Appeal from the United States District Court for the District of Oregon Michael J. McShane, District Judge, Presiding
Argued and Submitted February 17, 2022 San Francisco, California
Before: GOULD and RAWLINSON, Circuit Judges, and ZIPPS,** District Judge.
A jury convicted Ronald Wayne Thrasher (“Thrasher”) of committing a
series of crimes related to selling methamphetamine, and he was sentenced to 300
months imprisonment. Thrasher appeals the district court’s denial of his pretrial
motions for a Franks hearing and to suppress evidence gained during a search of
* This disposition is not appropriate for publication and is not precedent except as provided by Ninth Circuit Rule 36-3. ** The Honorable Jennifer G. Zipps, United States District Judge for the District of Arizona, sitting by designation. his residence and vehicle. Because the parties are familiar with the facts and
procedural history of the case, we do not recite them here. We affirm the district
court’s denial of Thrasher’s motions.
We review the denial of a motion to suppress and the denial of a motion for
a Franks hearing de novo. United States v. Norris, 942 F.3d 902, 907 (9th Cir.
2019). “We review for clear error a finding of probable cause for a search
warrant.” United States v. Meek, 366 F.3d 705, 712 (9th Cir. 2004). “The standard
of review for the specificity of a warrant is de novo.” United States v. Wong, 334
F.3d 831, 836 (9th Cir. 2003).
1. The district court did not err in denying Thrasher’s motion for a
Franks hearing. Thrasher’s evidence does not make a “substantial preliminary
showing” that the warrant affidavit contained a knowingly or recklessly false and
material statement. See Franks v.
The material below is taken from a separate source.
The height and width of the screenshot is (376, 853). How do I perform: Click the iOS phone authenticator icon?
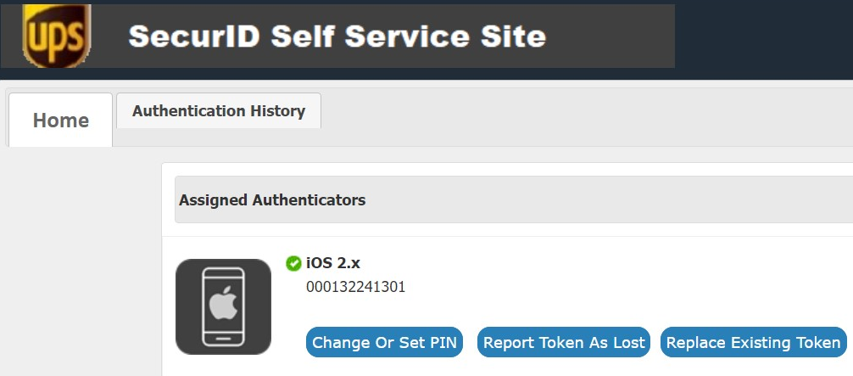(223, 306)
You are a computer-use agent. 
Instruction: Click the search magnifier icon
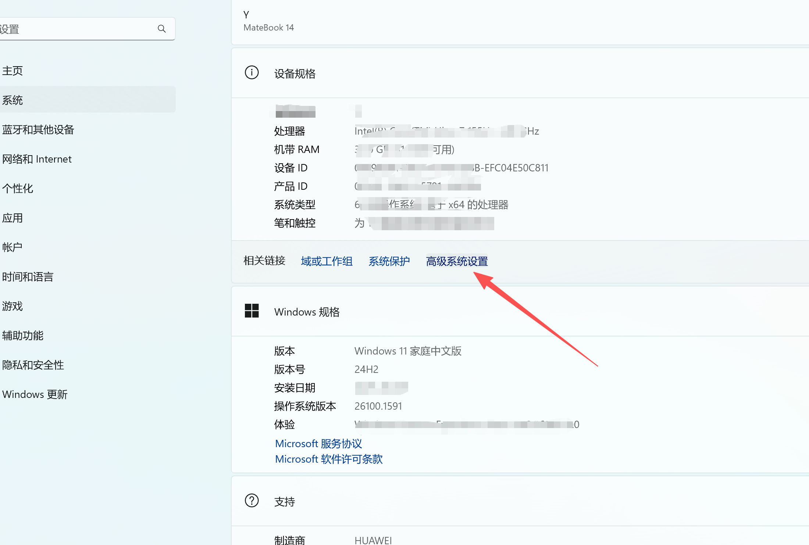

Delaware, 438 U.S. 154, 155–56 (1978).
Examining the evidence, we are satisfied that the warrant affidavit fairly described
the phone call between Thrasher and the Confidential Informant (“CI”), which was
conducted in code.
Even assuming arguendo that Thrasher could make a substantial preliminary
showing that the warrant affidavit knowingly or recklessly misrepresented the CI’s
criminal history, the CI’s record of cooperation with law enforcement, or
Thrasher’s criminal history, the inaccuracies Thrasher identifies are not material.
2 The warrant affidavit made clear the CI’s significant criminal record, including a
conviction for a crime of dishonesty. Many of the alleged inaccuracies regarding
the CI’s record are minor or unproven allegations. Thrasher’s criminal history was
not central to the warrant affidavit’s probable cause showing, and the warrant
affidavit’s description does not materially alter the overall picture that Thrasher
himself had a significant criminal history.
2. The district court did not err in denying Thrasher’s motion to suppress
evidence found in a search of Thrasher’s vehicle. The warrant affidavit established
probable cause to search Thrasher’s vehicle because there was significant evidence
that he used it to traffic methamphetamine, and the warrant affidavit explained that
vehicles are commonly used to purchase and deliver illicit drugs. The search
warrant also identified Thrasher’s vehicle with specificity because it encompassed
all vehicles registered to or under his direct control.
3. We also hold that there was no error in the district court’s denial of
Thrasher’s motion to suppress evidence gained through warrants to his cell phone
providers. Thrasher’s reliance on an out-of-circuit case is unpersuasive: the
warrants here complied with the Fourth Amendment and were valid ab initio. See
Virginia v. Moore, 553 U.S. 164, 176 (2008); United States v. Artis, 919 F.3d
1123, 1130 (9th Cir. 2019). The evidence obtained through these warrants was
admissible in Thrasher’s federal trial.
3 AFFIRMED.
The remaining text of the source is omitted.